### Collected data
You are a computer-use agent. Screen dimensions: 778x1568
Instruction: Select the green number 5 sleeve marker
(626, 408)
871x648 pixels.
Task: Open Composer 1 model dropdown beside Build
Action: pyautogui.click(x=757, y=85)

### THE PROBLEM
Each entry above is to be quoted exactly.

### EXERCISE OUTPUT
You are a computer-use agent. Screen dimensions: 778x1568
Instruction: Select the green number 5 sleeve marker
(626, 408)
871x648 pixels.
Task: Open Composer 1 model dropdown beside Build
Action: pyautogui.click(x=757, y=85)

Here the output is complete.